> **Exercise directions**: Return every line below exactly.

═══ Provided material

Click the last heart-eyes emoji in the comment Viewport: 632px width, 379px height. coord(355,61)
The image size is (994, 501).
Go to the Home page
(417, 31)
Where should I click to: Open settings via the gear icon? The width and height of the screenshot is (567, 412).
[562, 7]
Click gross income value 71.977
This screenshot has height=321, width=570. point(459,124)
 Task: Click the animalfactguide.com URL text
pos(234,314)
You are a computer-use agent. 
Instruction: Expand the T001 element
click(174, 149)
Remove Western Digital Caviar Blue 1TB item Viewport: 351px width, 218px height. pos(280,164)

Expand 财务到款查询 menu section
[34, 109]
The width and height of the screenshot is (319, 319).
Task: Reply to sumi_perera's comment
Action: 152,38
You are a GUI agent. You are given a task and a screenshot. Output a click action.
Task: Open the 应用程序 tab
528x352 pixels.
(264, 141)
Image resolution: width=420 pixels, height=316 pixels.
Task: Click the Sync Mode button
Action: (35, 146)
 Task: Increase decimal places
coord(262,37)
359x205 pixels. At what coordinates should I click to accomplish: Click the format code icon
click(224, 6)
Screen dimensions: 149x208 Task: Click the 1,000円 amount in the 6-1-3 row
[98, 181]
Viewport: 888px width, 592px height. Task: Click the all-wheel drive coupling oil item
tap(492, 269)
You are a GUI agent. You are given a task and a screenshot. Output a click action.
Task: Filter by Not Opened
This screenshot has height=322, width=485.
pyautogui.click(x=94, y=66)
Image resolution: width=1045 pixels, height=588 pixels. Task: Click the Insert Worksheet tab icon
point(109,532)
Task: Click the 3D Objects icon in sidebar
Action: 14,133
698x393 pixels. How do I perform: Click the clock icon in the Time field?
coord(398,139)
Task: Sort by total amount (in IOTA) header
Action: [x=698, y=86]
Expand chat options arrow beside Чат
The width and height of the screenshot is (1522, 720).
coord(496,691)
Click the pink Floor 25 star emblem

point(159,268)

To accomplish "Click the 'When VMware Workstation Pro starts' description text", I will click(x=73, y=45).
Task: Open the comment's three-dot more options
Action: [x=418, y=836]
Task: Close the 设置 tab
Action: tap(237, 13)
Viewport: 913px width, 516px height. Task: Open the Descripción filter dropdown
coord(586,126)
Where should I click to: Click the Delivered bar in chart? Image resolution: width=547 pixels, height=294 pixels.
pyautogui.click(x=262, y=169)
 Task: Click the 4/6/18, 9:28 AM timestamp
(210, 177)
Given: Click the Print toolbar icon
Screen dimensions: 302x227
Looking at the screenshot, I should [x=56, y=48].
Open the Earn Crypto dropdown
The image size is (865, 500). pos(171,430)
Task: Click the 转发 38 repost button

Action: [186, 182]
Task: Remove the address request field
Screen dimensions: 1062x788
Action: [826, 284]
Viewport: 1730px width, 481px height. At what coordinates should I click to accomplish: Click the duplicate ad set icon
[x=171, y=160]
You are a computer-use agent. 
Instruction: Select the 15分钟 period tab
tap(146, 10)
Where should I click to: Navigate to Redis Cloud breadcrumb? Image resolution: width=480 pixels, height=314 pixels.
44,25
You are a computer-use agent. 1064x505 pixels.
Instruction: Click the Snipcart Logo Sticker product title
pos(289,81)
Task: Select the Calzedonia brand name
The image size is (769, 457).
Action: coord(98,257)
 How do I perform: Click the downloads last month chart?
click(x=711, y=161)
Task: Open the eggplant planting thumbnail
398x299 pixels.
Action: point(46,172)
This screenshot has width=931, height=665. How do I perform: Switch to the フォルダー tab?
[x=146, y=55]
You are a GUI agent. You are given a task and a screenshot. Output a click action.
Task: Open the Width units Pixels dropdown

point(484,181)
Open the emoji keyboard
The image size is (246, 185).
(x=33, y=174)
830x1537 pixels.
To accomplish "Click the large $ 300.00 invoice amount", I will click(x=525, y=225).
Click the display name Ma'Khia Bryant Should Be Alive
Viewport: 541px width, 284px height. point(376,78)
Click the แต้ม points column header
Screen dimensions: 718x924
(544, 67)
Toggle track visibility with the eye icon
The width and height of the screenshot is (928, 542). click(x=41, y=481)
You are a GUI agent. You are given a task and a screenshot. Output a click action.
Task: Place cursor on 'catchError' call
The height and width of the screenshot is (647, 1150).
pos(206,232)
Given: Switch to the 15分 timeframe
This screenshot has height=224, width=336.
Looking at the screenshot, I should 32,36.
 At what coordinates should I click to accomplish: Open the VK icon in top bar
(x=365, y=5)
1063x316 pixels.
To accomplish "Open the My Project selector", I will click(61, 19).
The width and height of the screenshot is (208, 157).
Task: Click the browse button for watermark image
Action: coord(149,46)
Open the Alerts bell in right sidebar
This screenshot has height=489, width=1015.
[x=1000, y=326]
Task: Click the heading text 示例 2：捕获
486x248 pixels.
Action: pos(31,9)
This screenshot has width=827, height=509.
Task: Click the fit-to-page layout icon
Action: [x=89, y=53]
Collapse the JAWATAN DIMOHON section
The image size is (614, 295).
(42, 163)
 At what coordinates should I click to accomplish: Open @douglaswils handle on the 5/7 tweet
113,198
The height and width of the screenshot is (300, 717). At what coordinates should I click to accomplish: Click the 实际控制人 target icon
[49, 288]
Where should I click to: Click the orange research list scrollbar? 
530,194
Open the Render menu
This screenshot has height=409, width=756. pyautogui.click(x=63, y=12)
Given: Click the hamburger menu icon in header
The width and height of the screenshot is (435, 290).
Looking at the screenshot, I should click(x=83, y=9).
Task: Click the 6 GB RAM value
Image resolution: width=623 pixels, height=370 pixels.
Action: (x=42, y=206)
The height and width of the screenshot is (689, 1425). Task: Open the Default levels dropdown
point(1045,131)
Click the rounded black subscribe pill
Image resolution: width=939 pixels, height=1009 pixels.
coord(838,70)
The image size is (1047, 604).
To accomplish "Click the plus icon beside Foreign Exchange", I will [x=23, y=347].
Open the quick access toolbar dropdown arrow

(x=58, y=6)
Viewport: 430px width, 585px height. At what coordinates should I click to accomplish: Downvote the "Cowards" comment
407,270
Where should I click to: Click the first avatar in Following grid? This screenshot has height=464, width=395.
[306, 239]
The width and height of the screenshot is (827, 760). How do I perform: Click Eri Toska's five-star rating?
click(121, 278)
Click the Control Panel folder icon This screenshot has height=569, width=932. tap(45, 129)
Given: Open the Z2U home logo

══════

> **Exercise solution**:
Click the last heart-eyes emoji in the comment Viewport: 632px width, 379px height. coord(355,61)
The image size is (994, 501).
Go to the Home page
(417, 31)
Where should I click to: Open settings via the gear icon? The width and height of the screenshot is (567, 412).
[562, 7]
Click gross income value 71.977
This screenshot has height=321, width=570. point(459,124)
 Task: Click the animalfactguide.com URL text
pos(234,314)
You are a computer-use agent. 
Instruction: Expand the T001 element
click(174, 149)
Remove Western Digital Caviar Blue 1TB item Viewport: 351px width, 218px height. pos(280,164)

Expand 财务到款查询 menu section
[34, 109]
The width and height of the screenshot is (319, 319).
Task: Reply to sumi_perera's comment
Action: 152,38
You are a GUI agent. You are given a task and a screenshot. Output a click action.
Task: Open the 应用程序 tab
528x352 pixels.
(264, 141)
Image resolution: width=420 pixels, height=316 pixels.
Task: Click the Sync Mode button
Action: (35, 146)
 Task: Increase decimal places
coord(262,37)
359x205 pixels. At what coordinates should I click to accomplish: Click the format code icon
click(224, 6)
Screen dimensions: 149x208 Task: Click the 1,000円 amount in the 6-1-3 row
[98, 181]
Viewport: 888px width, 592px height. Task: Click the all-wheel drive coupling oil item
tap(492, 269)
You are a GUI agent. You are given a task and a screenshot. Output a click action.
Task: Filter by Not Opened
This screenshot has height=322, width=485.
pyautogui.click(x=94, y=66)
Image resolution: width=1045 pixels, height=588 pixels. Task: Click the Insert Worksheet tab icon
point(109,532)
Task: Click the 3D Objects icon in sidebar
Action: 14,133
698x393 pixels. How do I perform: Click the clock icon in the Time field?
coord(398,139)
Task: Sort by total amount (in IOTA) header
Action: [x=698, y=86]
Expand chat options arrow beside Чат
The width and height of the screenshot is (1522, 720).
coord(496,691)
Click the pink Floor 25 star emblem

point(159,268)

To accomplish "Click the 'When VMware Workstation Pro starts' description text", I will click(x=73, y=45).
Task: Open the comment's three-dot more options
Action: [x=418, y=836]
Task: Close the 设置 tab
Action: tap(237, 13)
Viewport: 913px width, 516px height. Task: Open the Descripción filter dropdown
coord(586,126)
Where should I click to: Click the Delivered bar in chart? Image resolution: width=547 pixels, height=294 pixels.
pyautogui.click(x=262, y=169)
 Task: Click the 4/6/18, 9:28 AM timestamp
(210, 177)
Given: Click the Print toolbar icon
Screen dimensions: 302x227
Looking at the screenshot, I should [x=56, y=48].
Open the Earn Crypto dropdown
The image size is (865, 500). pos(171,430)
Task: Click the 转发 38 repost button

Action: [186, 182]
Task: Remove the address request field
Screen dimensions: 1062x788
Action: [826, 284]
Viewport: 1730px width, 481px height. At what coordinates should I click to accomplish: Click the duplicate ad set icon
[x=171, y=160]
You are a computer-use agent. 
Instruction: Select the 15分钟 period tab
tap(146, 10)
Where should I click to: Navigate to Redis Cloud breadcrumb? Image resolution: width=480 pixels, height=314 pixels.
44,25
You are a computer-use agent. 1064x505 pixels.
Instruction: Click the Snipcart Logo Sticker product title
pos(289,81)
Task: Select the Calzedonia brand name
The image size is (769, 457).
Action: coord(98,257)
 How do I perform: Click the downloads last month chart?
click(x=711, y=161)
Task: Open the eggplant planting thumbnail
398x299 pixels.
Action: point(46,172)
This screenshot has width=931, height=665. How do I perform: Switch to the フォルダー tab?
[x=146, y=55]
You are a GUI agent. You are given a task and a screenshot. Output a click action.
Task: Open the Width units Pixels dropdown

point(484,181)
Open the emoji keyboard
The image size is (246, 185).
(x=33, y=174)
830x1537 pixels.
To accomplish "Click the large $ 300.00 invoice amount", I will click(x=525, y=225).
Click the display name Ma'Khia Bryant Should Be Alive
Viewport: 541px width, 284px height. point(376,78)
Click the แต้ม points column header
Screen dimensions: 718x924
(544, 67)
Toggle track visibility with the eye icon
The width and height of the screenshot is (928, 542). click(x=41, y=481)
You are a GUI agent. You are given a task and a screenshot. Output a click action.
Task: Place cursor on 'catchError' call
The height and width of the screenshot is (647, 1150).
pos(206,232)
Given: Switch to the 15分 timeframe
This screenshot has height=224, width=336.
Looking at the screenshot, I should 32,36.
 At what coordinates should I click to accomplish: Open the VK icon in top bar
(x=365, y=5)
1063x316 pixels.
To accomplish "Open the My Project selector", I will click(61, 19).
The width and height of the screenshot is (208, 157).
Task: Click the browse button for watermark image
Action: coord(149,46)
Open the Alerts bell in right sidebar
This screenshot has height=489, width=1015.
[x=1000, y=326]
Task: Click the heading text 示例 2：捕获
486x248 pixels.
Action: pos(31,9)
This screenshot has width=827, height=509.
Task: Click the fit-to-page layout icon
Action: [x=89, y=53]
Collapse the JAWATAN DIMOHON section
The image size is (614, 295).
(42, 163)
 At what coordinates should I click to accomplish: Open @douglaswils handle on the 5/7 tweet
113,198
The height and width of the screenshot is (300, 717). At what coordinates should I click to accomplish: Click the 实际控制人 target icon
[49, 288]
Where should I click to: Click the orange research list scrollbar? 
530,194
Open the Render menu
This screenshot has height=409, width=756. pyautogui.click(x=63, y=12)
Given: Click the hamburger menu icon in header
The width and height of the screenshot is (435, 290).
Looking at the screenshot, I should click(x=83, y=9).
Task: Click the 6 GB RAM value
Image resolution: width=623 pixels, height=370 pixels.
Action: (x=42, y=206)
The height and width of the screenshot is (689, 1425). Task: Open the Default levels dropdown
point(1045,131)
Click the rounded black subscribe pill
Image resolution: width=939 pixels, height=1009 pixels.
coord(838,70)
The image size is (1047, 604).
To accomplish "Click the plus icon beside Foreign Exchange", I will [x=23, y=347].
Open the quick access toolbar dropdown arrow

(x=58, y=6)
Viewport: 430px width, 585px height. At what coordinates should I click to accomplish: Downvote the "Cowards" comment
407,270
Where should I click to: Click the first avatar in Following grid? This screenshot has height=464, width=395.
[306, 239]
The width and height of the screenshot is (827, 760). How do I perform: Click Eri Toska's five-star rating?
click(121, 278)
Click the Control Panel folder icon This screenshot has height=569, width=932. tap(45, 129)
Given: Open the Z2U home logo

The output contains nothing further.